On the other hand, who am I to say who deserves what? I am only human, myself, and Lord knows I have done my fair share of dirt to others, and while some of them may not have forgiven me, others did. So maybe I have answered my own question. Maybe I should forgive because others have forgiven me. And isn’t that divine?

Nicotine Fiendin’

I was a regular smoker for 9 years before I decided to quit. It was really a spur of the moment thing; I literally woke up one morning and told myself that my current pack of cigarettes was going to be the last pack I bought.

And for a couple of months, it was. I prided myself in being able to go into a store and not want to purchase a pack. For a while, I didn’t even consider it.

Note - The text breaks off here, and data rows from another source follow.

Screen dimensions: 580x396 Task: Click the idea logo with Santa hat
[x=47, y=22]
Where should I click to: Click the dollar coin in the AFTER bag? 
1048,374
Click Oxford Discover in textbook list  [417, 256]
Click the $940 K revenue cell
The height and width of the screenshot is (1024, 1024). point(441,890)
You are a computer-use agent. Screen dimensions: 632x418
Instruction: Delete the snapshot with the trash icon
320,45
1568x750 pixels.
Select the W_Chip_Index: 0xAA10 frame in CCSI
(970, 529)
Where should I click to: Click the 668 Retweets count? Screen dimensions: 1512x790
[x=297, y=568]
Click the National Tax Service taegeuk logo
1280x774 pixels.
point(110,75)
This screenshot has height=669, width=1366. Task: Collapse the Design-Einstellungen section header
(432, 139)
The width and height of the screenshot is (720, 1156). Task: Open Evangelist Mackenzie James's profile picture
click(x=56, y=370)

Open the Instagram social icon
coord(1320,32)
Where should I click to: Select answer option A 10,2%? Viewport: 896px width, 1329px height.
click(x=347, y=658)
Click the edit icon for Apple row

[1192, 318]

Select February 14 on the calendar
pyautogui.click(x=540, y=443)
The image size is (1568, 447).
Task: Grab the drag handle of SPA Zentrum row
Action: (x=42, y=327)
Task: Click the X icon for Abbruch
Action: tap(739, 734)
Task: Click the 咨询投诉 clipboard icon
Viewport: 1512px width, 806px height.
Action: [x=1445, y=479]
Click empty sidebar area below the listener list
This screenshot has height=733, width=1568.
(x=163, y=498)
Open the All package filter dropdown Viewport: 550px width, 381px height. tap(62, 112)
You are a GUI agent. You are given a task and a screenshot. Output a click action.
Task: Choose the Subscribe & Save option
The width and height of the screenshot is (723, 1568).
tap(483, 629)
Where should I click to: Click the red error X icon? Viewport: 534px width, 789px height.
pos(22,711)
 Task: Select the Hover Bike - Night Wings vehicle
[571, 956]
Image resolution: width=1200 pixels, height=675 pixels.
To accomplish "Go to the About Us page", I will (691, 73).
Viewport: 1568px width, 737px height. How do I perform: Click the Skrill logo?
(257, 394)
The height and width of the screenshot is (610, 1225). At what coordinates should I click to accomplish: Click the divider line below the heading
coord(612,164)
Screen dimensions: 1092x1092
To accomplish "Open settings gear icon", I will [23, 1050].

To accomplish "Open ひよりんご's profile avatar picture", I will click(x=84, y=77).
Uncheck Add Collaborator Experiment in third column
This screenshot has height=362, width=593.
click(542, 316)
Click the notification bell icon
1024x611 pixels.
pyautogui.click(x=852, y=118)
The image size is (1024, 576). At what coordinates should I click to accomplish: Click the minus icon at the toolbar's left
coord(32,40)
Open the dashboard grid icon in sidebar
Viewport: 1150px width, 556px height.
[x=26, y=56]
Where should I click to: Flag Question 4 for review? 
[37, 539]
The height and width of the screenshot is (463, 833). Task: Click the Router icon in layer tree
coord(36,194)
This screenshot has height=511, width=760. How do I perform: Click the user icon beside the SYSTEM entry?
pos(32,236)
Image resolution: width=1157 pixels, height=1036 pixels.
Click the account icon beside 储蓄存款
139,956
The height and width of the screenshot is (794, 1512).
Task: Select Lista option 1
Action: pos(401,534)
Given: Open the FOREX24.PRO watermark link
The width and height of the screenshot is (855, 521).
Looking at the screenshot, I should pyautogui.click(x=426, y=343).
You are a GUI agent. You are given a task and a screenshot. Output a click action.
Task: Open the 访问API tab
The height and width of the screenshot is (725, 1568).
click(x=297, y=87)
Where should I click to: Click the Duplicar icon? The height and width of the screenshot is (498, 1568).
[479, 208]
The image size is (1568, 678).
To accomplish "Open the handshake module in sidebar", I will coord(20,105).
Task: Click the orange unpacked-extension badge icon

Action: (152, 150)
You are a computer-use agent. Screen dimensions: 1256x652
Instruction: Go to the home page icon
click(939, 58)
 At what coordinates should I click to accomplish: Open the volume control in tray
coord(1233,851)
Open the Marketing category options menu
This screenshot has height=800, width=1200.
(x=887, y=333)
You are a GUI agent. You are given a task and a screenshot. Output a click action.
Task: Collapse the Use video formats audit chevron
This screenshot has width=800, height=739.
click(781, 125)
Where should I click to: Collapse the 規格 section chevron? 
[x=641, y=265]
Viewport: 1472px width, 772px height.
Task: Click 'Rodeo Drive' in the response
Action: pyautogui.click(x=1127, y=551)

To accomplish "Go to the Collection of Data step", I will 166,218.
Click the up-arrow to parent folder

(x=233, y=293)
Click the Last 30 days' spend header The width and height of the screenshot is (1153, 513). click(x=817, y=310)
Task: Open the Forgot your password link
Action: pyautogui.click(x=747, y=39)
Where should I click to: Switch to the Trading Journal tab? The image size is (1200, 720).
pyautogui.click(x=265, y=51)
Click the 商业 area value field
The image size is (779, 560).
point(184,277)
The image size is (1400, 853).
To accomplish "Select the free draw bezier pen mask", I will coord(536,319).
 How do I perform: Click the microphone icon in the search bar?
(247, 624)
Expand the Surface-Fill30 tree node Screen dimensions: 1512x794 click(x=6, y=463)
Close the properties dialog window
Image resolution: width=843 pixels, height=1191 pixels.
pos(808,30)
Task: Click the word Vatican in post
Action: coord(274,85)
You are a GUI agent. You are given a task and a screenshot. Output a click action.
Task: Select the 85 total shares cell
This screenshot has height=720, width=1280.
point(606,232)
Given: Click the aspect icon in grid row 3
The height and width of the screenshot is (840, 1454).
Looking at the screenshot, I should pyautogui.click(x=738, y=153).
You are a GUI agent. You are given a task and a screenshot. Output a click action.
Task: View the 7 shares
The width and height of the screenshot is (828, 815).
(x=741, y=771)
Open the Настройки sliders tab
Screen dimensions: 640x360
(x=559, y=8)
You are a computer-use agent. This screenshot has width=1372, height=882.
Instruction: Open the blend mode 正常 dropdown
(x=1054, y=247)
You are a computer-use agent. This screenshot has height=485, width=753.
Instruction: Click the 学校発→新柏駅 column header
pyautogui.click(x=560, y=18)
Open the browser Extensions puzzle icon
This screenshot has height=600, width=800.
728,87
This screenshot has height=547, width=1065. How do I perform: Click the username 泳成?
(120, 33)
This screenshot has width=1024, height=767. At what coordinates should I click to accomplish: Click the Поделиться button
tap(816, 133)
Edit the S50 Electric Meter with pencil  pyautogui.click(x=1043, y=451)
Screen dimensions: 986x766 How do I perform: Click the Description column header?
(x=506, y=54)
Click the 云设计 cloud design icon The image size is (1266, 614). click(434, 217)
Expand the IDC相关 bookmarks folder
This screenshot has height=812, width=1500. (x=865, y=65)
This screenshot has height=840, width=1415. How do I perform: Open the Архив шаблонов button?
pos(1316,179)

My temptation comes when I am around others who smoke. Even though I can no longer stand to smell the damned things, I still find myself wanting to take a drag of one when I am around others who are enjoying the charring of their lungs. I know it is normal to feel this way, but I feel foolish for thinking I was impervious to such cravings. “No, I am stronger than those silly cravings. I don’t need Nicorette gum or hypnotism to break this habit.”

Willpower is no longer enough for me. Have any of you undertaken the shedding of a nasty habit? Were you able to break it? How? And if you happened to relapse. what triggered it?